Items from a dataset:
===============

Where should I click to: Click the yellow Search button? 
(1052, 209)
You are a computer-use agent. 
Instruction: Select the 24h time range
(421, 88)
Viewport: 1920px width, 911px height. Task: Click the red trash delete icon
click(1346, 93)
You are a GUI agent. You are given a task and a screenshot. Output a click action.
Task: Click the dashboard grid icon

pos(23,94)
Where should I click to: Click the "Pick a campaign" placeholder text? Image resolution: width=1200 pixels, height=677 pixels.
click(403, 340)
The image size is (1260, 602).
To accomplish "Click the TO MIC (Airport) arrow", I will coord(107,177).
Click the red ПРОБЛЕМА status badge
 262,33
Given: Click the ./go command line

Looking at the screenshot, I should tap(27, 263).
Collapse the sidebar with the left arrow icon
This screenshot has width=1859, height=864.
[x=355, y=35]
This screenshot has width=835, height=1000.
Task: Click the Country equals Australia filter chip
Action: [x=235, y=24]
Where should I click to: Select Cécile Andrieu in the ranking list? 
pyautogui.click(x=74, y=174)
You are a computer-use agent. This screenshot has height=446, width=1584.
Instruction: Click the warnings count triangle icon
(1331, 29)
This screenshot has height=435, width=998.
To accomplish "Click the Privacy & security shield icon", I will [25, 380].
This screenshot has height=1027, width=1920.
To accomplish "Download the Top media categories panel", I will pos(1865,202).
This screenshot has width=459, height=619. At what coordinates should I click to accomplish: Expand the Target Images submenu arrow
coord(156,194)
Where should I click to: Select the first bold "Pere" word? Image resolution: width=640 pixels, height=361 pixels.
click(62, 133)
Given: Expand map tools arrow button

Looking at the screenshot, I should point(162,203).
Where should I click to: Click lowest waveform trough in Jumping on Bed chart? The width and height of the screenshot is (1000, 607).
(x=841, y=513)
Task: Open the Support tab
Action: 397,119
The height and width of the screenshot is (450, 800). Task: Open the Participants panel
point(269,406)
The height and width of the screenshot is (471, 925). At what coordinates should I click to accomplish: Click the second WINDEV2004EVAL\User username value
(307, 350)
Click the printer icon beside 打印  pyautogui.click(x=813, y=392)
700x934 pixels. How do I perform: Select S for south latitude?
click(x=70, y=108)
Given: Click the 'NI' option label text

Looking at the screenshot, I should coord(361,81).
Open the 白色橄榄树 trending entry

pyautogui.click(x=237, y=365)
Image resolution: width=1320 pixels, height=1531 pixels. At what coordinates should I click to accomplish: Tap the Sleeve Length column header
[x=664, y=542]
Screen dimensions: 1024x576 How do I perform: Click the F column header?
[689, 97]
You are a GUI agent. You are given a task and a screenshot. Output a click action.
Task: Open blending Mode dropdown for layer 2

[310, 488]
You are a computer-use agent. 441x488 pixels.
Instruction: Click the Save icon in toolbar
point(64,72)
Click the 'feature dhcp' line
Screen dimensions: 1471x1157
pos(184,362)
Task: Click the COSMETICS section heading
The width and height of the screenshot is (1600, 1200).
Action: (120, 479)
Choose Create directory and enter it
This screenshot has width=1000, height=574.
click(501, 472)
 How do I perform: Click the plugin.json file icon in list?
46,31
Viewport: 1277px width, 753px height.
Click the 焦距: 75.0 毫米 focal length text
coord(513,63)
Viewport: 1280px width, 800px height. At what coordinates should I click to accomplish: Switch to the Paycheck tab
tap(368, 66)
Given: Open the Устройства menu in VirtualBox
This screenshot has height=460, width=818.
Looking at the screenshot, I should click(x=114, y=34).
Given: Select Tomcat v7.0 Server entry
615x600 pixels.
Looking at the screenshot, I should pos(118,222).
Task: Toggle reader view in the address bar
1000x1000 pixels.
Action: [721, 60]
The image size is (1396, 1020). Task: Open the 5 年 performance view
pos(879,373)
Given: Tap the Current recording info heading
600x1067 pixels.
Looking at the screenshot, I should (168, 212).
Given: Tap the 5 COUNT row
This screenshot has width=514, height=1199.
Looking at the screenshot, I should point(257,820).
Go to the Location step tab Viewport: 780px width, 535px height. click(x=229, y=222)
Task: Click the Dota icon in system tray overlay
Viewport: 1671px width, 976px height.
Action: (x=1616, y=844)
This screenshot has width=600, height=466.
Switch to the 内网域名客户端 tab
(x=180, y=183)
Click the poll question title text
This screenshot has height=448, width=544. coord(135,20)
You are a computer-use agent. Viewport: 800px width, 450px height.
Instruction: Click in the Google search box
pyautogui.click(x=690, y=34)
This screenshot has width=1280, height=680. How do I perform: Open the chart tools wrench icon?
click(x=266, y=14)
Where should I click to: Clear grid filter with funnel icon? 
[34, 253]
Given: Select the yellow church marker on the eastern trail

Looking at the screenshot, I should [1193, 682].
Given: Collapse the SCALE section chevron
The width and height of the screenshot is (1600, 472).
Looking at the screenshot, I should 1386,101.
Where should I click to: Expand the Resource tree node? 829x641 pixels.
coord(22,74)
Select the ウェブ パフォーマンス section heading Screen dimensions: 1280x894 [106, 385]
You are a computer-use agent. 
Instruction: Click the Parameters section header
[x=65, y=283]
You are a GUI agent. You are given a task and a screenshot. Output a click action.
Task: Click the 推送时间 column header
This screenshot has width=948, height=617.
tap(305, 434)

===============

▶ **Task item**
Write only the number of lines above that contain "heading".

▶ **Task response**
3